Con información de EFE.

En una declaración que ha sacudido las relaciones transatlánticas, el presidente Donald Trump amenazó con interrumpir todo vínculo comercial con España. La advertencia surge como respuesta directa a la decisión del Gobierno español de prohibir que las bases de Morón y Rota sean utilizadas para la ofensiva militar contra Irán.

Durante una reunión en la Casa Blanca con el canciller alemán, Friedrich Merz, Trump calificó a España como un «socio terrible» y sugirió la implementación de un embargo ejecutivo.

La fricción diplomática escaló luego de que el presidente español, Pedro Sánchez, rechazara la operación «Furia Épica», argumentando que las acciones militares conjuntas de EE. UU. e Israel desestabilizan el orden internacional. El Gobierno de Madrid sostiene que las bases, aunque de uso compartido, son de soberanía española y solo pueden apoyar misiones enmarcadas en la legalidad de las Naciones Unidas, condición que, a su juicio, no se cumple en este conflicto.

Por su parte, el Departamento del Tesoro de EE. UU. ha confirmado que el presidente posee las facultades ejecutivas para detener las transacciones comerciales con la nación europea.

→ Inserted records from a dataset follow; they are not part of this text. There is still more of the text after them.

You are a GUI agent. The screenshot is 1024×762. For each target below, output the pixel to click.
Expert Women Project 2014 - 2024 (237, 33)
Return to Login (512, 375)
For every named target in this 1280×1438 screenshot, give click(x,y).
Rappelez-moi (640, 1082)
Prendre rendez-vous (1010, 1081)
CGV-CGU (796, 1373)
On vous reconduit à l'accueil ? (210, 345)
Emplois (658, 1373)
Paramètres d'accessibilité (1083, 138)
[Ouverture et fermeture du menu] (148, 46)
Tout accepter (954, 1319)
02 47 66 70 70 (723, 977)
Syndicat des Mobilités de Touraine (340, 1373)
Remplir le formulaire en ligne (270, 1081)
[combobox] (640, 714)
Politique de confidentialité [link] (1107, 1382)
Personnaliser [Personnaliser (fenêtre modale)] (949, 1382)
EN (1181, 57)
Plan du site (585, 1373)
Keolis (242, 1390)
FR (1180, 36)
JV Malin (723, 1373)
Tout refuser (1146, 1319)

Trump también criticó duramente a España por no alcanzar el compromiso del 5% del PIB en gasto de defensa exigido a los miembros de la OTAN. Según el mandatario, mientras otras potencias europeas como Alemania han mostrado respaldo, la postura española representa una falta de liderazgo y cooperación.

La tensión entre ambos países ha forzado a las fuerzas estadounidenses a reubicar aviones cisterna y recursos logísticos fuera de territorio español para mantener la operatividad en Medio Oriente. Mientras el canciller Merz intenta mediar para que España eleve su inversión militar, el futuro de la relación comercial pende de un hilo. La posibilidad de un embargo pondría en riesgo miles de negocios e intercambios económicos entre la mayor economía del mundo y el país ibérico.